Aim of the task — Reproduce the items from the line containing "The width and" through the line containing "Create a new layer", substituting "bin icon" for "trash icon" and leaving everything else unchanged. Omit the pictures from your answer.

****

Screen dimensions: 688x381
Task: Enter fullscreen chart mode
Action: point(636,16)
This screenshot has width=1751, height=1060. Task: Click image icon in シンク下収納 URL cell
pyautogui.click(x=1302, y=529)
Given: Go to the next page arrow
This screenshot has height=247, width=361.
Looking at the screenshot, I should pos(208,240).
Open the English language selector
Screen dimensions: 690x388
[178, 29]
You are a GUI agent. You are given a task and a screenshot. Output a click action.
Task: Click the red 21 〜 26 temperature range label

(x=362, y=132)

****

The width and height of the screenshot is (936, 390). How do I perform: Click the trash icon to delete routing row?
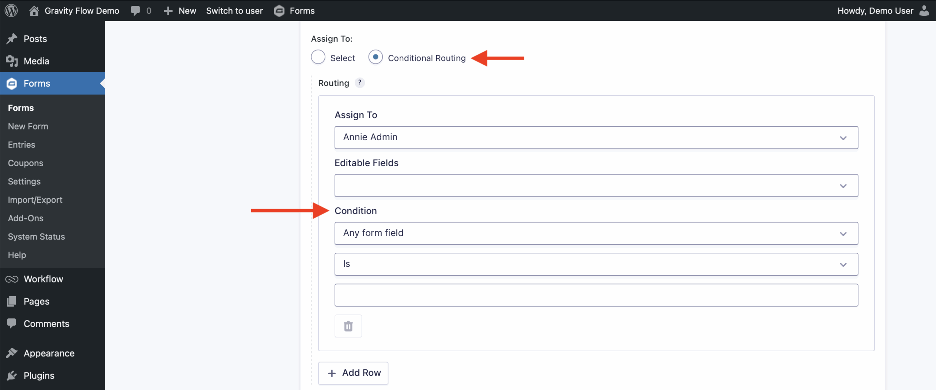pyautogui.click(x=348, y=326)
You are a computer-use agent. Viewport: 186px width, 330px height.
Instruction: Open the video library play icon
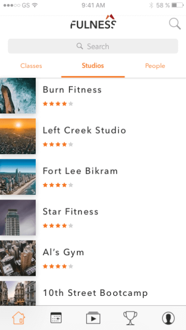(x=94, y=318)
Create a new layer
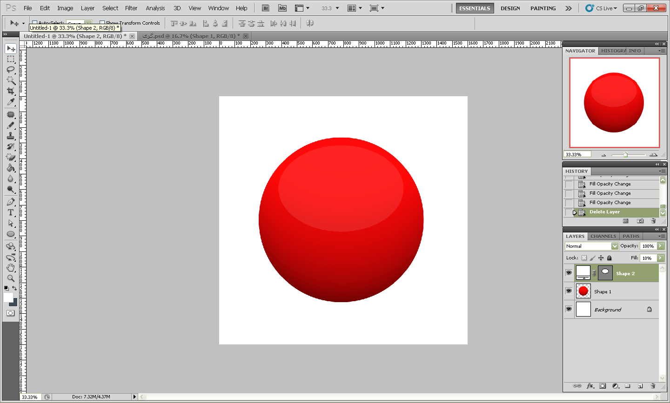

****

Task output —
The width and height of the screenshot is (936, 390). How do I perform: Click the bin icon to delete routing row?
pyautogui.click(x=348, y=326)
You are a computer-use agent. Viewport: 186px width, 330px height.
Instruction: Open the video library play icon
(x=94, y=318)
Create a new layer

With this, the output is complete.